__PAGE TEXT__.
========================================
Pam Tanowitz is a critically acclaimed choreographer and founder of Pam Tanowitz Dance.Quick-witted and rigorous, the New York-based choreographer and collaborator has steadily delineated her own dance language through decades of research and creation. She is currently the first-ever choreographer in residence at the Fisher Center at Bard in Annandale-on-Hudson, New York. Other honors include a 2020 Doris Duke Artist Award, 2019 Herb Alpert Award, 2017BAC Cage Cunningham Fellowship, 2016 and 2009 Bessie Awards, 2010 Foundation for Contemporary Arts Award, 2011 Guggenheim Fellowship, Hodder Fellowship, CBA Fellowship at New York University, and a New York City Center Choreography Fellowship. She has created for Australian Ballet, New York City Ballet, Martha Graham Dance Company, Paul Taylor American Modern Dance, the Royal Ballet, Singapore Dance Theatre, Kennedy Center’s Ballet Across America, Juilliard Dance, Ballet Austin, and New York Theatre Ballet. Originally from New Rochelle, New York, Tanowitz holds degrees from Ohio State University and Sarah Lawrence College, and is a visiting guest artist at Rutgers University.
Born in San Diego, California, Spencer Lenain began his dance training at age 7 at Ballet Arte where he was instructed by Erlends Zieminch and Sara Viale. He also attended nine summer intensives at American Ballet Theater, earning the National Training Scholar scholarship three times. He graduated from the California Institute of the Arts in 2024 with a BFA in dance. He has performed at the Vail Dance Festival each of the last two years, and in the fall of 2024, he performed as Tybalt in LA Dance Project’s Romeo and Juliet. Spencer is also very active on social media where his ballet videos are featured on TikTok @spencerdancerrr and Instagram @spencerdancer.
Aran Bell was born in Bethesda, Maryland. He began studying ballet at age four, receiving the majority of his early training at Central Pennsylvania Youth Ballet and with Denys Ganio in Rome, Italy. He has performed in galas throughout Europe and the United States. Bell was featured in the 2011 film First Position: A Ballet Documentary. Bell joined the ABT Studio Company in September 2014, joined the main Company as an apprentice in May 2016 and became a member of the corps de ballet in March 2017.
========================================
__ENTRIES__.
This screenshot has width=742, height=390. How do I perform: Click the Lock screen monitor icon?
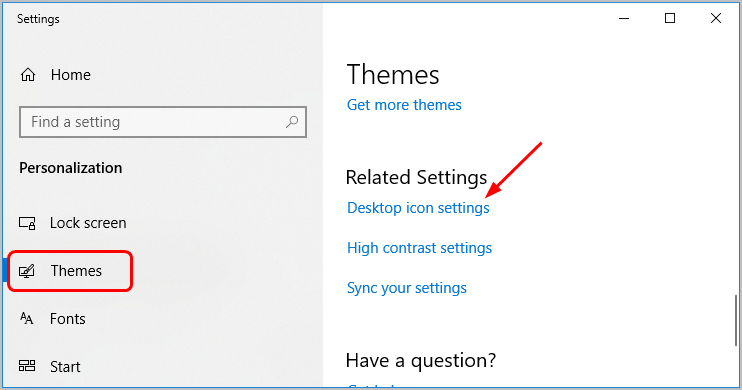pyautogui.click(x=27, y=223)
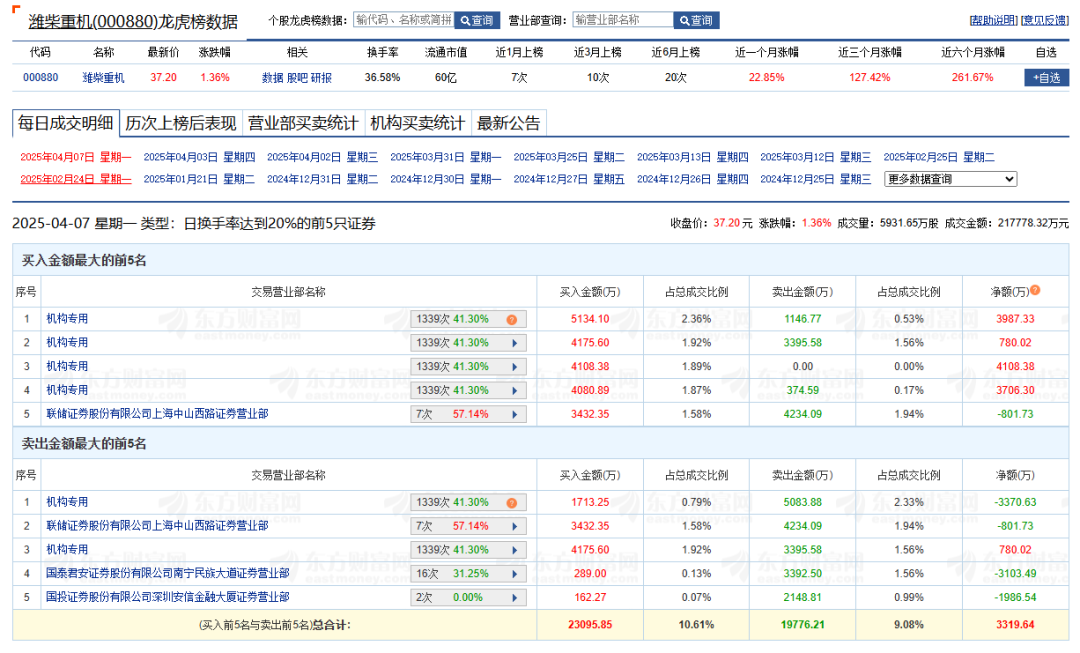
Task: Click the +自选 add to watchlist button
Action: [1046, 77]
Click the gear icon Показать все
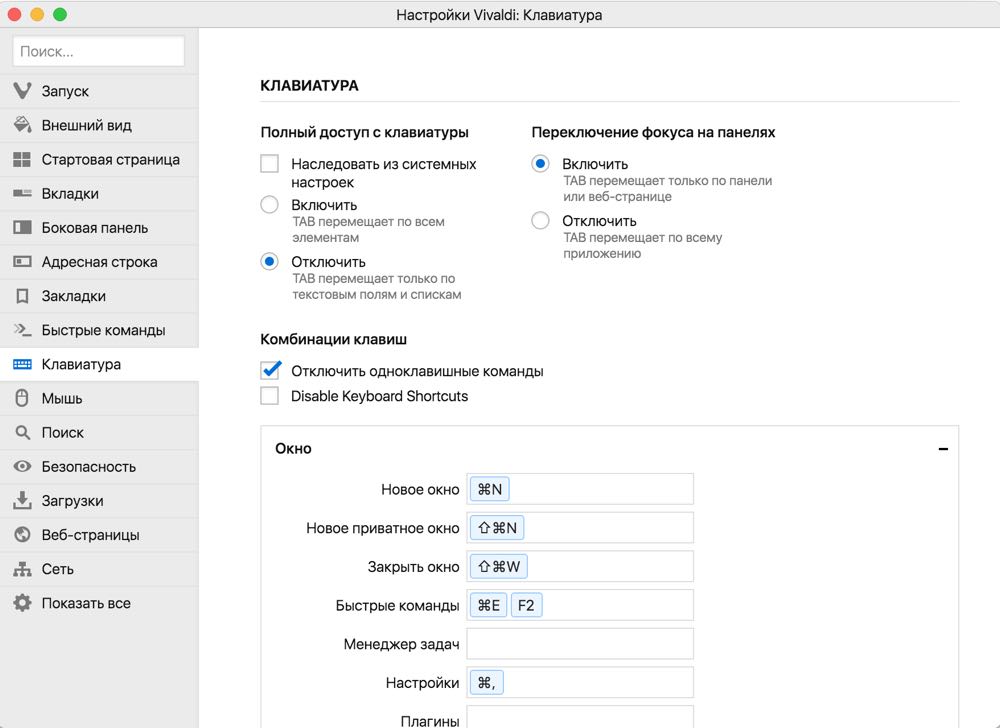The height and width of the screenshot is (728, 1000). (22, 603)
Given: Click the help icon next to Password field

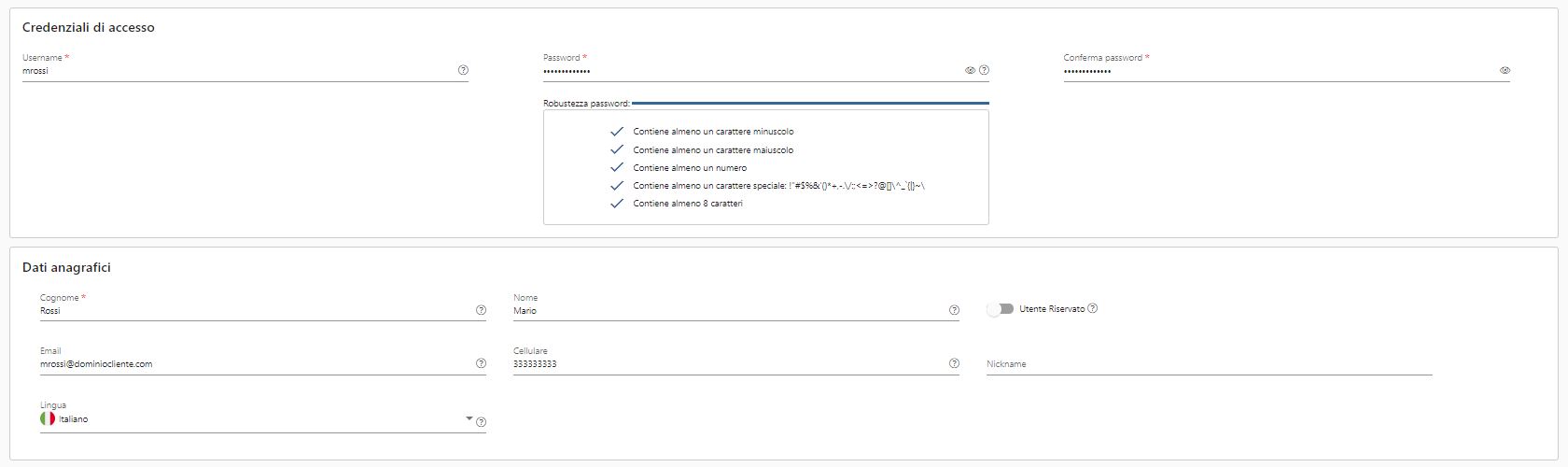Looking at the screenshot, I should click(x=984, y=70).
========================================
__CHALLENGE__.
According to the page text, where did Spencer Lenain begin his dance training? The listing has no connection to the page text.

__EXERCISE ANSWER__.
At Ballet Arte, where he began at age 7.